_PAGE EXTRACT:_
********

Re: speed of git reset -- file

[Date Prev][Date Next][Thread Prev][Thread Next][Date Index][Thread Index]

 



On Wed, Jun 01, 2011 at 06:05:02PM -0400, Joey Hess wrote:

> Jeff King wrote:
> > > My experience with semi-large trees[1] is that I have to remember to use
> > > "git status ." in a subdir; that "git commit -a" is of course slow when
> > > I need to use it; and that the index gets big and things that need to
> > > update it can become somewhat slow especially on slow disks, but that
> > 
> > Generally I find that the stats are very fast because everything is in
> > cache, and the disk doesn't come into it at all. Are you on an OS
> > besides Linux, or on a machine with low memory?
> 
> I have Linux and a gigabyte of ram and a not particularly good SSD.

********

_SOURCE EXCERPT:_
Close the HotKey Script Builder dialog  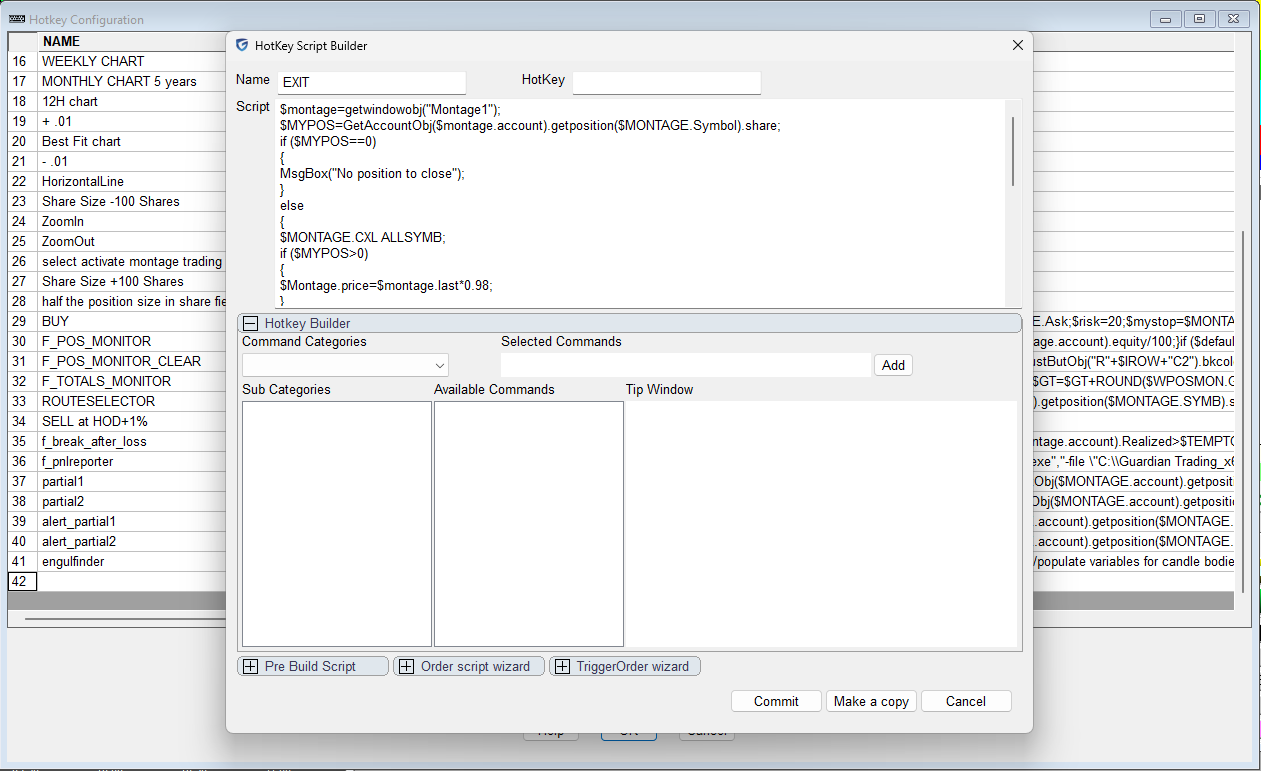click(x=1017, y=45)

********

_WHAT TO DO:_
List every bracketed navigation label that appears near the top of the mailing-list message about the speed of git reset.

_FULL ANSWER:_
Date Prev, Date Next, Thread Prev, Thread Next, Date Index, Thread Index